• **Your task**: Repeat, line for line, the entries below from the first line to the line containing "Given: Select HEDMANNYLANDER", counting both ends.

• **Provided records**:
========================

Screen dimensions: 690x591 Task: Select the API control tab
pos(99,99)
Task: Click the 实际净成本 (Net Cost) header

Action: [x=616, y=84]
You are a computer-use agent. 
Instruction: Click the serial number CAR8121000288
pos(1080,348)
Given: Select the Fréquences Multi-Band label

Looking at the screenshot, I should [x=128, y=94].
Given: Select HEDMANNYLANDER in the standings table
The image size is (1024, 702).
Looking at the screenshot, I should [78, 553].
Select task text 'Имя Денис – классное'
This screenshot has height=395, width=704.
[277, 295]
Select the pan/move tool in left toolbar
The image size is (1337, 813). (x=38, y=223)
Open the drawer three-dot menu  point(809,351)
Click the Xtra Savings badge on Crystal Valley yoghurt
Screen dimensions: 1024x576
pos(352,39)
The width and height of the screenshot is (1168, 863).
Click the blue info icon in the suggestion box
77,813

========================

• **Problem solution**:
Screen dimensions: 690x591 Task: Select the API control tab
pos(99,99)
Task: Click the 实际净成本 (Net Cost) header

Action: [x=616, y=84]
You are a computer-use agent. 
Instruction: Click the serial number CAR8121000288
pos(1080,348)
Given: Select the Fréquences Multi-Band label

Looking at the screenshot, I should [x=128, y=94].
Given: Select HEDMANNYLANDER in the standings table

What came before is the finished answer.